◆ **EXERCISE DETAILS**
The number of lines in the entries below holding the word "target" is all that is needed here.

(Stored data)
((
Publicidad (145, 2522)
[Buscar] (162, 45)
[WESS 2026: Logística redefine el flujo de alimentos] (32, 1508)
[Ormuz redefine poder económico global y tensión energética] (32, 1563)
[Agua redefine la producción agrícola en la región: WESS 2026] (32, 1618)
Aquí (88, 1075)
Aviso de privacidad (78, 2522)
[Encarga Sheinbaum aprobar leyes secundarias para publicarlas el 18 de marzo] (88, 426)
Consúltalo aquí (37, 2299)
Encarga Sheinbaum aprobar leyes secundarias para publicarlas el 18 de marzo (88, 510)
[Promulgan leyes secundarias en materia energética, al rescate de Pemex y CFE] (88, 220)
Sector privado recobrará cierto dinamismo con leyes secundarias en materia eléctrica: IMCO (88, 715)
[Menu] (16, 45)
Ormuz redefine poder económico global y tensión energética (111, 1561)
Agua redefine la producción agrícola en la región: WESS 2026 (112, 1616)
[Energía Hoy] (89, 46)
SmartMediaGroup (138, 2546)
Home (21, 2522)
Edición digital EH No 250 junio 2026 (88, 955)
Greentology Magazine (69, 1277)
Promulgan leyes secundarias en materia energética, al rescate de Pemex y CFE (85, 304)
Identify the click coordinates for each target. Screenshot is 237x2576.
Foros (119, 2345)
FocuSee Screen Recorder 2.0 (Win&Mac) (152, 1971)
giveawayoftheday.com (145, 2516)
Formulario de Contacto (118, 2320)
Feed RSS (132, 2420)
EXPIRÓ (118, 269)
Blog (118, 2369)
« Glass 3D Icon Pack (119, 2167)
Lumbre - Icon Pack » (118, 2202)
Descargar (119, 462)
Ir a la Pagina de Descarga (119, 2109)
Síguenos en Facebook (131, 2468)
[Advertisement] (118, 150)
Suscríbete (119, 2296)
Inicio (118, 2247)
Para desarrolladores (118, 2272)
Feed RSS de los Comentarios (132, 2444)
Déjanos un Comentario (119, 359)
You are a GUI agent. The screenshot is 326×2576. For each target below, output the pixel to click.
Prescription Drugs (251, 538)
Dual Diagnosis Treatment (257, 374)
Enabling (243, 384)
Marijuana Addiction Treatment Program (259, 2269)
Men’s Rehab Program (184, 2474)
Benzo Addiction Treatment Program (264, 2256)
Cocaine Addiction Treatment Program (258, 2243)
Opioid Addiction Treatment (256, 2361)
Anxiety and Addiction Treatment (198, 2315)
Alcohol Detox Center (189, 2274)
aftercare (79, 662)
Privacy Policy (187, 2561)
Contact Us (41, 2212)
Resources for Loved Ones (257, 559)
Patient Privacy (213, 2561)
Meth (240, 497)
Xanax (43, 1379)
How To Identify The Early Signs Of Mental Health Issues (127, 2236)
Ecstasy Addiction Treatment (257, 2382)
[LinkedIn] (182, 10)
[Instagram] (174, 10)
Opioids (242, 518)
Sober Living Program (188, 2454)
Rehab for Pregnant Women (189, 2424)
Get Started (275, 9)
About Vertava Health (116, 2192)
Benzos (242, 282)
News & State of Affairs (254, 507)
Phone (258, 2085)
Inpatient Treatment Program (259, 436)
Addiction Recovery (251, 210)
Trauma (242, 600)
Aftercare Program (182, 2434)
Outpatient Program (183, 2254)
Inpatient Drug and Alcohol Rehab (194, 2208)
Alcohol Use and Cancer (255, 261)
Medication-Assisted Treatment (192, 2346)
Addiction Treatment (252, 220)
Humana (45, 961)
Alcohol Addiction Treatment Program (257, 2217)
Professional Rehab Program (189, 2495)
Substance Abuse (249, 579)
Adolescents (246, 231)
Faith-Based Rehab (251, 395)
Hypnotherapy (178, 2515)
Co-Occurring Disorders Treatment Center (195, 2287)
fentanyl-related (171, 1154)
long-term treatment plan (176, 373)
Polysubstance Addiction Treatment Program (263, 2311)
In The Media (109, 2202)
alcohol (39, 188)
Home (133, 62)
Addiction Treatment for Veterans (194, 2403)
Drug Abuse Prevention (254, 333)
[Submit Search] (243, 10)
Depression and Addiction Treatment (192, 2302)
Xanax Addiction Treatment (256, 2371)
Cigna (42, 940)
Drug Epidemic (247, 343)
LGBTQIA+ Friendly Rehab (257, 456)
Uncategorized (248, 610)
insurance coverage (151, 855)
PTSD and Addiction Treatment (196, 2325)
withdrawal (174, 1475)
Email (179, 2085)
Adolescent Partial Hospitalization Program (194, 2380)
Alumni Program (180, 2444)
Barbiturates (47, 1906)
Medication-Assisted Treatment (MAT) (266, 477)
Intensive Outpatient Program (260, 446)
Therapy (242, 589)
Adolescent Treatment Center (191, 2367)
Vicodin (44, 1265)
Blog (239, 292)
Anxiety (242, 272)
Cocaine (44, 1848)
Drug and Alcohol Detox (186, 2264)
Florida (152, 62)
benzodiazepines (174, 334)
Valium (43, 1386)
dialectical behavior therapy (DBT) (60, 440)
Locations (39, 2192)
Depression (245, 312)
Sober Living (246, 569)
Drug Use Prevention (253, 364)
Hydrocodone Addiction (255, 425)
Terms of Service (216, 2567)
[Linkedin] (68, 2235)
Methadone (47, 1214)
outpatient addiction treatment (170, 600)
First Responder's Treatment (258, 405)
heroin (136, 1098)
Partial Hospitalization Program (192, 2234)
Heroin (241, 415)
))
◆ **EXERCISE RESPONSE**
2